Graduation Year


Document Type




Degree Name

Doctor of Philosophy (Ph.D.)

Degree Granting Department

School of Aging Studies

Major Professor

William E. Haley, Ph.D.

Committee Member

Ross Andel, Ph.D.

Committee Member

Sara Green, Ph.D.

Committee Member

Victor Molinari, Ph.D.

Committee Member

David L. Roth, Ph.D.


Coping and appraisal, Minority and diverse populations, Minority health, Psychological distress


As the older adult population of the United States increases over the next decade, many family caregivers will be needed to provide care for aging loved ones. The growing diversity of the population may also mean that more racial/ethnic minority caregivers will be providing care to older family members.

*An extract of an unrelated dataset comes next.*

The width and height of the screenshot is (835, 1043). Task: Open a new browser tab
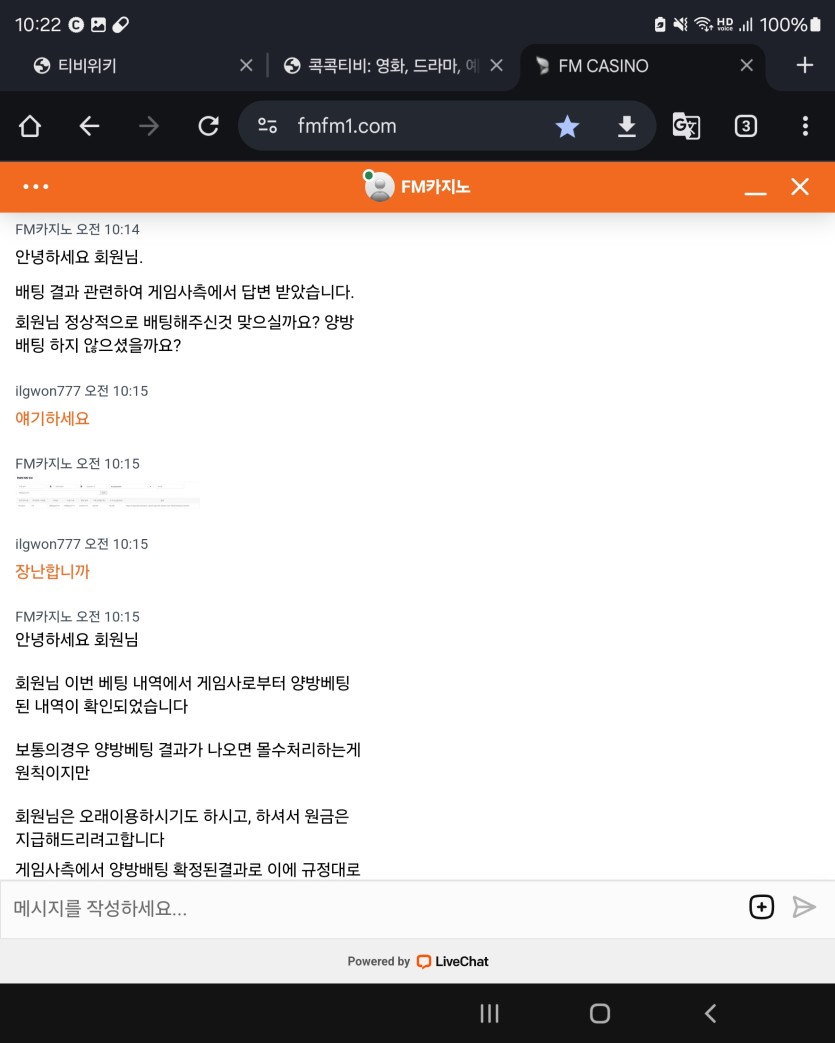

Most of the studies examining race and caregiving have focused on racial differences in stress, coping, well-being and health among White and Black family caregivers. However, previous research examining racial differences in caregiving has often been limited to smaller convenience samples of caregivers, which limit generalizability of study findings. In this dissertation, a stress process model was used to investigate underlying mechanisms that may explain potential racial differences in family caregiving in a large, population-based sample of White and Black caregivers. The different components of the stress process model included caregiving stressors, appraisals, internal and external resources, and outcomes of well-being and health.

In the first study, we used factorial ANOVAs to examine main effects of relationship type (caregiving for a parent, a spouse, or other relationship) and race (White or Black) and any potential interactions on measures of caregiving stressors and outcomes of well-being and health before and after covariate adjustment. Results of the first study found that Black caregivers reported better levels of Positive Well-being and lower levels of Depression/Anxiety compared to White caregivers despite performing more assistance with care activities and hours of care. There were no significant two-way interactions of relationship x race and there was no significant association of relationship type on outcomes of well-being and health after accounting for covariates.

For the second study, we used a stress process model as a theoretical framework to examine racial differences in stressors, appraisals, internal and external resources, and their relationship to well-being. Initial ANOVA analyses examining the association of race on stress process measures found that White caregivers were more likely to experience emotional difficulty, reported lower internal and external resources, and reported worse levels of well-being compared to Black caregivers. We also conducted two multiple hierarchical regression analyses to examine significant predictors of well-being outcomes of positive well-being, and depression and anxiety. The stress process model variables used in the regression analyses helped explain individual differences in caregiver well-being. The internal resource measures of positive relationship and caregiving mastery were associated with better levels of Positive Well-being and lower levels of Depression/Anxiety. The purpose of the regression analyses was also to identify potential mediators on the association between race and well-being. After identifying potential mediators, we conducted mediation analyses using Hayes’ PROCESS macros to determine significant mediation pathways on the association between race and outcomes of Positive Well-being and Depression/Anxiety. The regression analyses identified the constructs of Appraisals and Internal Resources as potential mediators. Results of the mediation analyses found that only the Internal Resources construct was a significant mediator on the association between race and both well-being outcomes.

Finally, in the third study we examined longitudinal changes in stress process model measures for White and Black caregivers from baseline to a follow-up interview conducted about four years later. We also examined potential main effects of relationship type, race, and time and any potential interactions of these three independent factors using both covariate adjusted and unadjusted factorial ANOVAs and repeated-measures logistic regression analyses. Results of the analyses showed that caregivers who were still providing care at the follow-up interview faced greater caregiving stressors and were at a greater likelihood of experiencing physical difficulty compared to baseline caregivers; however, there were no changes in outcomes of well-being or health. Black caregivers reported more caregiving stressors and better internal resources compared to White caregivers. Reports of well-being and health remained relatively stable despite an increase in caregiving stressors over time.

Findings from this dissertation show the complex mechanisms that may explain racial differences among White and Black caregivers using stress process model measures. Potential racial differences in caregiving that have been previously reported mainly in small, convenience samples were generally replicated with this larger, population-based sample. Future research may use similar theoretical models to examine patterns of caregiving among diverse samples of family caregivers.